ZC Sweet Surprise no es solo una marca de accesorios; es el resultado de un camino de transformación y esperanza. Nuestra historia comenzó en medio de los desafíos de la pandemia, un tiempo que nos invitó a mirar hacia adentro y redescubrir la magia de nuestras manos.

El nombre de nuestra marca nació en un momento de profunda crisis económica, la cual sigo atravesando hoy con la frente en alto. Sin embargo, este emprendimiento es el testimonio de que Dios, mi Padre Celestial, es quien me sostiene.
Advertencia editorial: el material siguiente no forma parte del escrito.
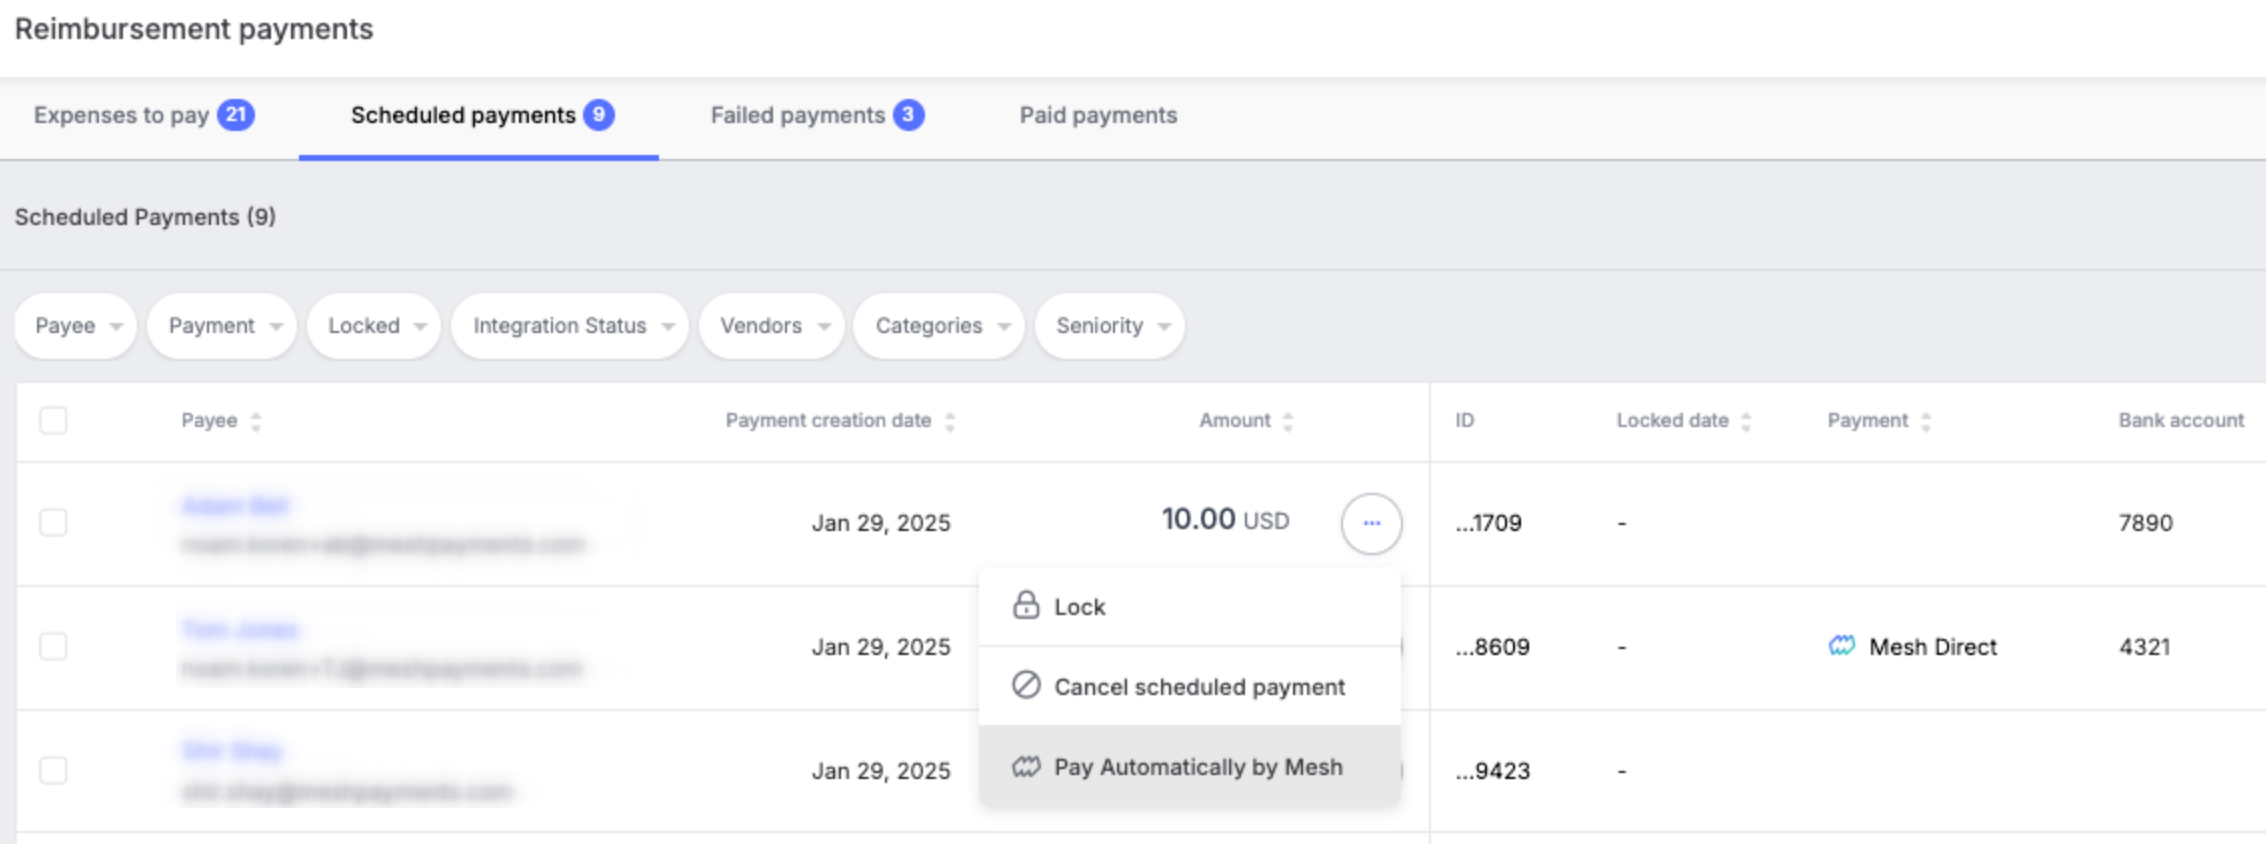Select Cancel scheduled payment menu item
This screenshot has height=844, width=2266.
(x=1199, y=687)
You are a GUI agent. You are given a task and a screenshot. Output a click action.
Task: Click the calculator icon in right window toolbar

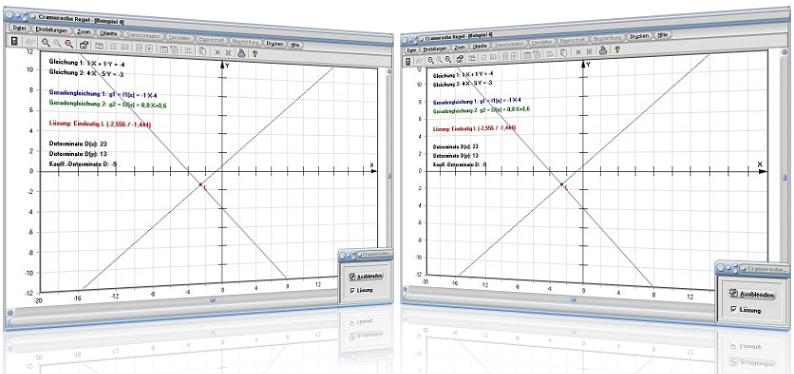408,61
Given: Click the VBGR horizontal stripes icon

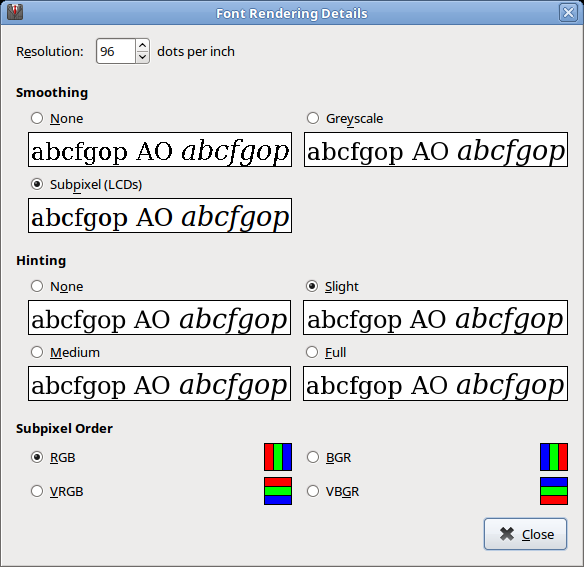Looking at the screenshot, I should pos(554,491).
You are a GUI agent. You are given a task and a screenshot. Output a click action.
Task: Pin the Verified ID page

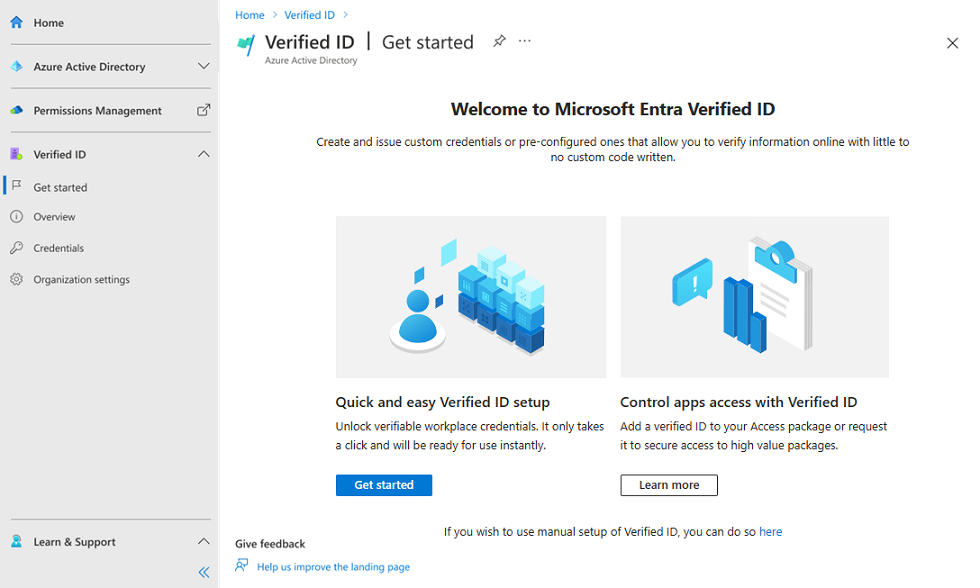[x=499, y=41]
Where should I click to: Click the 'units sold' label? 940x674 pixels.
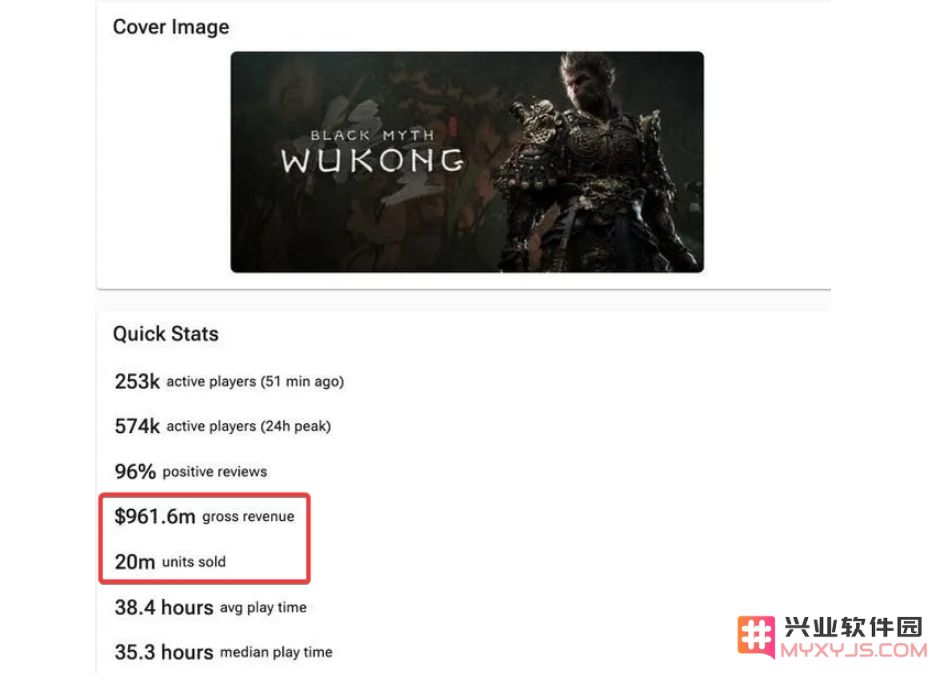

Él me ha dado la fuerza, la seguridad y la confianza necesaria para transformar hilos y piedras en piezas con propósito.

Cada accesorio que sale de nuestro taller en Palmira está impregnado de esa fe. Tejemos en crochet, macramé y pedrería fina con la certeza de que no estamos solos en este proceso. Aunque todavía somos una marca joven en crecimiento, trabajamos con el rigor y el amor de quien sabe que su talento es un regalo divino para compartir con el mundo.

Gracias por ser parte de este sueño y por permitir que una pieza de ZC Sweet Surprise te acompañe. Tu apoyo no solo impulsa una marca, sino que fortalece un hogar que camina de la mano de Dios.